As someone else pointed out, older equipment might not have a separate ground and neural even though it uses the neutral for a 120 V load. I don't know what was typical in older welding machines and if you have a machine which uses some 120 V current (like for a fan as someone suggested), and if that load is attached to the chassis so you can't separate the 120 V neutral load from the chassis, I'm not sure what is considered "correct" in how it would be wired. I don't know if it would be better to use the neutral or ground in that case.

However, it sounds like your unit has no neutral (or else it would be obvious in the schematic) so it's not an issue.

BTW, if we are talking about a Miller or Lincoln, both those companies have all their old manuals on line so you can download it and read it to find out what they suggest.

That plate is the specific requirement per the electrical code. That's the official "rated" current of the machine. The US electrical code has tables for calculating wire size for welders based on that rating. Welders are tricky in the codes becuase you can use smaller feed wires since they don't draw their full load constantly. How much smaller you can get away is a based on the tables from the code books and the information on that plate.

The % number is the duty cycle - not a percentage of full load in case you didn't understand that. So it means the machine will draw 40 amps input when you run it at 200 amps output. The 60% duty cycle means you can only run it for 6 out of every 10 minutes at 200 amps - you have to let the machine cool down for 4 minutes out of every 10. The rated current however is typical not the max current the machine can put out. A Miller Syncrowave 200 for example has a rated current of 150 amps, but looking at the volt current curves, the machine can actually tops out at 300 amps (which is not normal welding current but what happens when you short out the welder when stick welding with the DIG turned all the way up). The rated current however is typically the top of where the machine is expected to be used under normal conditions.

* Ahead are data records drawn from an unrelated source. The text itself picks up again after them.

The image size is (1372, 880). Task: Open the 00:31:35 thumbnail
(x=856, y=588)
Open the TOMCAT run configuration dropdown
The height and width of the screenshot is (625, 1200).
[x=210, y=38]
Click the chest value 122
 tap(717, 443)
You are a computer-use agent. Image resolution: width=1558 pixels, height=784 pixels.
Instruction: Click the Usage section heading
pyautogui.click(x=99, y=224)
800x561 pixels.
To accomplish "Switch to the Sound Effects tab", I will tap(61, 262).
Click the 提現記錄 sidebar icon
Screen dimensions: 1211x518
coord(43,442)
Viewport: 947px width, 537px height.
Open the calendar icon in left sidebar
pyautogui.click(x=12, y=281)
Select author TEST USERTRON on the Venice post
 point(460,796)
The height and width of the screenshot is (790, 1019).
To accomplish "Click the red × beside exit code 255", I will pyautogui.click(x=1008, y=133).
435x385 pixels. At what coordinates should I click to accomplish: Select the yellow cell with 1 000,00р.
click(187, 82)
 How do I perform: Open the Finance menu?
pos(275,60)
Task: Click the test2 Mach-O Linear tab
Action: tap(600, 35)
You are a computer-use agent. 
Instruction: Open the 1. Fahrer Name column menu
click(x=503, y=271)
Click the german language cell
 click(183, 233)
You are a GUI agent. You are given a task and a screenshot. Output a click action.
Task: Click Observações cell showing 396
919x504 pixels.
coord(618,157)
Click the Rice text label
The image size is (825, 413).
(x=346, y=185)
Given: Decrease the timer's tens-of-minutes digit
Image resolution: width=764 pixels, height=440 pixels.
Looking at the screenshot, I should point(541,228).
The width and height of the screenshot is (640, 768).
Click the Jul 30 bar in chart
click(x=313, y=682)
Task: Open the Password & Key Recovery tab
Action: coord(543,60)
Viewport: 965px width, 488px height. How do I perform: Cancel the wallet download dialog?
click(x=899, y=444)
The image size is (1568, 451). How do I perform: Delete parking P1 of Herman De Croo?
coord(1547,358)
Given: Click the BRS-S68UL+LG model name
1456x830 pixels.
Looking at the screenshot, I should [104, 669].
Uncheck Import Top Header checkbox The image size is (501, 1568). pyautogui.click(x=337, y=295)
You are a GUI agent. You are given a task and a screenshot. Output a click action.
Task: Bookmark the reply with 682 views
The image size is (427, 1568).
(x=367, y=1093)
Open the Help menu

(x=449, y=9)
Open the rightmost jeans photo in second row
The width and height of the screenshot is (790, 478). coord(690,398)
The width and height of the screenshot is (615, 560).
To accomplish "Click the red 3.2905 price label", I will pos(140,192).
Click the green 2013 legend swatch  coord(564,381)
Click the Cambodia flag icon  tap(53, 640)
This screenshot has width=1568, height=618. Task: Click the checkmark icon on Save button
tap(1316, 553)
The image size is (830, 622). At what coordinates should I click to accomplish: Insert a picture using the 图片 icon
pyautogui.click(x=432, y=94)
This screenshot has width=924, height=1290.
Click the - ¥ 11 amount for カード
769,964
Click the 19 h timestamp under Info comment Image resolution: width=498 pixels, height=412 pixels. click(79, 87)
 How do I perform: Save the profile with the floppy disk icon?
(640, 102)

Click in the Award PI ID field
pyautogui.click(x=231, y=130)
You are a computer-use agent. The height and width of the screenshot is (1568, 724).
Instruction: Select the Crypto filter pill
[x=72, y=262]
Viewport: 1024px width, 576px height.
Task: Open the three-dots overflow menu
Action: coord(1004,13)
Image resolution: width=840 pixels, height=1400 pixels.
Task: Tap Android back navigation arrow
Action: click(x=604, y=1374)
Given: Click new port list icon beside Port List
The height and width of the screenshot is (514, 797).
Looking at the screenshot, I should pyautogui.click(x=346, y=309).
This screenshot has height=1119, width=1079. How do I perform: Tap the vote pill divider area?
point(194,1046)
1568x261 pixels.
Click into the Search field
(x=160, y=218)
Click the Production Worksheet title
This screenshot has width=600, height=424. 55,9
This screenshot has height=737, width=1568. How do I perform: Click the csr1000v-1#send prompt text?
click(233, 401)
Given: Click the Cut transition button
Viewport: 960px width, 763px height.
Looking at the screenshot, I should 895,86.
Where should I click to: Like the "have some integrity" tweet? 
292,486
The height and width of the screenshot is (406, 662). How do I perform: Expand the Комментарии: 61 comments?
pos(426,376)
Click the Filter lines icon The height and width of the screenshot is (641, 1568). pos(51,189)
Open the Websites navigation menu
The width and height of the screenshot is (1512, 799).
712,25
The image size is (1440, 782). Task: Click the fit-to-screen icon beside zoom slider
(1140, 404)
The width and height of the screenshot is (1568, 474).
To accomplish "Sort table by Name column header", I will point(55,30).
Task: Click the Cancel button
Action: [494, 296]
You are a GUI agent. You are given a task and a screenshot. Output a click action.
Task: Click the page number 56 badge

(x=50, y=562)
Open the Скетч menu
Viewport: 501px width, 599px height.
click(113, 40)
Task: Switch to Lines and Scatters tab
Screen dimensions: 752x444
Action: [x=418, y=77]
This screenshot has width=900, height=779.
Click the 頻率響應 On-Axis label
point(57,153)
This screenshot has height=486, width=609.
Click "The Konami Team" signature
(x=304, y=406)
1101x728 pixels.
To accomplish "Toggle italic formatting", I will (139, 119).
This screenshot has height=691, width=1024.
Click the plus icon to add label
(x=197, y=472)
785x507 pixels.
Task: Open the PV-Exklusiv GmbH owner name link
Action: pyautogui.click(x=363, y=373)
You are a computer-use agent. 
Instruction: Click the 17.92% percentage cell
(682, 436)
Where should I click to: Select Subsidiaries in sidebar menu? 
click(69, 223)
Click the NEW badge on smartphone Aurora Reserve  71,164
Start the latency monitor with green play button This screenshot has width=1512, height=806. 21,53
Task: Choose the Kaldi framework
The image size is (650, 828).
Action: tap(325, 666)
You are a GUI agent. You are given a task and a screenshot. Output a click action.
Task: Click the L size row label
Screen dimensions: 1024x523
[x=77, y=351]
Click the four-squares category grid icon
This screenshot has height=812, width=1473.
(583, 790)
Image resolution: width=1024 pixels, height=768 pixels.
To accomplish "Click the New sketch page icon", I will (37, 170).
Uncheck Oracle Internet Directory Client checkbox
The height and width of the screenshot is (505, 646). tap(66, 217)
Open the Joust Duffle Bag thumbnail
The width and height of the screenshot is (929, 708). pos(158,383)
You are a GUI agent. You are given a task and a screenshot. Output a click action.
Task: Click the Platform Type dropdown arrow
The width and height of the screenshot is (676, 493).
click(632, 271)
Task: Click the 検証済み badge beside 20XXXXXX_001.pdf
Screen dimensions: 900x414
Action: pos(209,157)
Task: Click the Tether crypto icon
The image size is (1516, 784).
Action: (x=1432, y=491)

The breaker or fuse they would recommend is typically a bit larger than the rated current, like maybe a 50 amp fuse in your case.

What you actually need however to make it work is a function of what level you run the machine at. If you never run it at it's full rated current, it will draw less than the rated current and you can run it on a circuit with a smaller breaker. So a machine like that might work fine on a 30 amp circuit if you never run it over about 150 amps output for example.